(Element and text position data)
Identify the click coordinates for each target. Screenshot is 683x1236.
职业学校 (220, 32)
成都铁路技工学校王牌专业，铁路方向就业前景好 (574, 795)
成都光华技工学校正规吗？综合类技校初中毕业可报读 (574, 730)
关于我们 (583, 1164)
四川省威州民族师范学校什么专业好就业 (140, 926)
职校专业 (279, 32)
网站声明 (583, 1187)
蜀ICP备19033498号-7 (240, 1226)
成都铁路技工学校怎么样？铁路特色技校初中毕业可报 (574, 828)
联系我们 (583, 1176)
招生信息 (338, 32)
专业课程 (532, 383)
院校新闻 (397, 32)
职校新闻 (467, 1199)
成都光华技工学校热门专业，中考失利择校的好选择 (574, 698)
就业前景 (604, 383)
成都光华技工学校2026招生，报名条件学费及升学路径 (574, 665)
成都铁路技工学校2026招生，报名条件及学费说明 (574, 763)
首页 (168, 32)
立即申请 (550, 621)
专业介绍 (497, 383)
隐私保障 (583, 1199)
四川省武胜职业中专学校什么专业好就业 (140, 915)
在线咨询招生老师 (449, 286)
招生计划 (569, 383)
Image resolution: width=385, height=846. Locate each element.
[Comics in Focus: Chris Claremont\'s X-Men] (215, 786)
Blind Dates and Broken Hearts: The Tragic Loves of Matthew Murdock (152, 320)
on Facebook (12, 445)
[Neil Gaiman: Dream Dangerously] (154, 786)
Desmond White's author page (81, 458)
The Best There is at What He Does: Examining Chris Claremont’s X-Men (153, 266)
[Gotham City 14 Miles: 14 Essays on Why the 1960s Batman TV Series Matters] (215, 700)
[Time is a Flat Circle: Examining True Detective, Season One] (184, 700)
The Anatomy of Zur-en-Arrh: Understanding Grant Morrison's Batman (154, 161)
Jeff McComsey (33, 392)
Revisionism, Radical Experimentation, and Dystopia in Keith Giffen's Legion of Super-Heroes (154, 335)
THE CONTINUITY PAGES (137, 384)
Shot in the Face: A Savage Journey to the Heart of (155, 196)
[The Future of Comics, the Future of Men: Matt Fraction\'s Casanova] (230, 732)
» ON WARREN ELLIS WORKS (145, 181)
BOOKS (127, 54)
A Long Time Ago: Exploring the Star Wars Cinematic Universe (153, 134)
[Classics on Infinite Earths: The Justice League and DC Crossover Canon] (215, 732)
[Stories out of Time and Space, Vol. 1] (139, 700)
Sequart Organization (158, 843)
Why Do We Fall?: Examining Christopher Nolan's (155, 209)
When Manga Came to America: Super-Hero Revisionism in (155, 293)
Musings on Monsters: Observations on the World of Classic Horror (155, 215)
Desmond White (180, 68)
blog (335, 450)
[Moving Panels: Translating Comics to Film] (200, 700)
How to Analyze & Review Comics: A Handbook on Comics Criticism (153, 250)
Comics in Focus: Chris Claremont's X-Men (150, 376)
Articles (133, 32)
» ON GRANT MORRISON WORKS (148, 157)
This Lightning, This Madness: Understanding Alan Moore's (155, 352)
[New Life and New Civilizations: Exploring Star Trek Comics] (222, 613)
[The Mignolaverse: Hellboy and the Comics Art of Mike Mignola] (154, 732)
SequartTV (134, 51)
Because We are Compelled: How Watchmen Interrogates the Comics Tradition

== Problem details ==
Reproduce the data starting with the line that contains "招生计划 (569, 383)" and going on through the line that contains "Revisionism, Radical Experimentation, and", both ends included. Multiply every coordinate in the answers by 2.1 and round each result to a whole number, rounding halves up; leave all other lines and numbers unchanged.

== Answer to this problem ==
招生计划 (1195, 804)
Image resolution: width=385, height=846. Locate each element.
[Comics in Focus: Chris Claremont\'s X-Men] (452, 1651)
Blind Dates and Broken Hearts: The Tragic Loves of Matthew Murdock (319, 672)
on Facebook (25, 935)
[Neil Gaiman: Dream Dangerously] (323, 1651)
Desmond White's author page (170, 962)
The Best There is at What He Does: Examining Chris Claremont’s X-Men (321, 559)
[Gotham City 14 Miles: 14 Essays on Why the 1960s Batman TV Series Matters] (452, 1470)
[Time is a Flat Circle: Examining True Detective, Season One] (386, 1470)
The Anatomy of Zur-en-Arrh: Understanding Grant Morrison's Batman (323, 338)
Jeff McComsey (69, 823)
Revisionism, Radical Experimentation, and Dystopia in Keith Giffen's Legion of Super-Heroes (323, 704)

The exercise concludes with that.